▶ [Items listed in a dataset]
'''

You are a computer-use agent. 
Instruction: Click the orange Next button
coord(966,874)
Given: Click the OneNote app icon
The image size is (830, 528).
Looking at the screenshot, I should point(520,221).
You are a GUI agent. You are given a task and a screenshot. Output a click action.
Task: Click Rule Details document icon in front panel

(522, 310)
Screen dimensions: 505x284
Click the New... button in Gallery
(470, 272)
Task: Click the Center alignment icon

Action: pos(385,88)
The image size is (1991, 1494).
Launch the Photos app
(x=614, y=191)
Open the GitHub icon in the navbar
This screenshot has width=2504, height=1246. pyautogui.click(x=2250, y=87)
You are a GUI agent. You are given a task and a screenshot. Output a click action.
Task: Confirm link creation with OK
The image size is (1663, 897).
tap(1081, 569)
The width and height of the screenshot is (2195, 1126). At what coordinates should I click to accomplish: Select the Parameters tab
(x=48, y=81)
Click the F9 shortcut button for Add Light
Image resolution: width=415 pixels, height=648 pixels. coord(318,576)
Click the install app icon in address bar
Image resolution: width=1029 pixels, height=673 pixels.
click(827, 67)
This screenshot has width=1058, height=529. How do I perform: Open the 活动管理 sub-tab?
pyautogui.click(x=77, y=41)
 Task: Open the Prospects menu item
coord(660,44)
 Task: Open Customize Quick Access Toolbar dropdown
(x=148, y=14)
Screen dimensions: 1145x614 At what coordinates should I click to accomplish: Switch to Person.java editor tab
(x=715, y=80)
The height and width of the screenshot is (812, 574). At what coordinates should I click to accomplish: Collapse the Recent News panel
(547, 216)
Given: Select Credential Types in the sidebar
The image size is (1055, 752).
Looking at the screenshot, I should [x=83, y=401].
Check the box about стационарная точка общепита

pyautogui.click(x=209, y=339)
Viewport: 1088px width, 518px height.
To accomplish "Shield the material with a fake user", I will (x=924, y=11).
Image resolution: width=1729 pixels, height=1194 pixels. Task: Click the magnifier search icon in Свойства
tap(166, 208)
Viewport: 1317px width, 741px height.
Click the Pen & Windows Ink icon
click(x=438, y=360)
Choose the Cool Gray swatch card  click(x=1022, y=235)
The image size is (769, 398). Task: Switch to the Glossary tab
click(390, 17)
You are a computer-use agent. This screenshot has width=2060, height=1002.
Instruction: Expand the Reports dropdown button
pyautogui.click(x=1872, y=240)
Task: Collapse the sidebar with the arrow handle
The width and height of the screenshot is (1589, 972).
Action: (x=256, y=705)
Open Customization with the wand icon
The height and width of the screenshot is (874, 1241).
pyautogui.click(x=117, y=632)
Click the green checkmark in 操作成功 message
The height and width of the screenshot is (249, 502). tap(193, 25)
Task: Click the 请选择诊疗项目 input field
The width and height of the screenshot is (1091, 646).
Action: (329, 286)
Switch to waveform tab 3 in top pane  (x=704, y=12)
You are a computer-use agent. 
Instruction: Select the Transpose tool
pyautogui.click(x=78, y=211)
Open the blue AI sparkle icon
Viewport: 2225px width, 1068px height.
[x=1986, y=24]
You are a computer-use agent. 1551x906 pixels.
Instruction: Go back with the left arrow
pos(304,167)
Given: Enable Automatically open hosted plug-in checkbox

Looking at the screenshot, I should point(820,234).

'''

▶ [TRY IT]
Copy each line of the data that includes the word "sidebar".

▶ [YOUR SOLUTION]
Given: Select Credential Types in the sidebar
Task: Collapse the sidebar with the arrow handle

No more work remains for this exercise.